TASK ITEM
What is needed is an exact copy of every record.

INFORMATION GIVEN
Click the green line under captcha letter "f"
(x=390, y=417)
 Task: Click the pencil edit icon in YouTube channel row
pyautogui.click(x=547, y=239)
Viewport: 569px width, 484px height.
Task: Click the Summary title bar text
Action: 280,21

RESULT
Click the green line under captcha letter "f"
(x=390, y=417)
 Task: Click the pencil edit icon in YouTube channel row
pyautogui.click(x=547, y=239)
Viewport: 569px width, 484px height.
Task: Click the Summary title bar text
Action: 280,21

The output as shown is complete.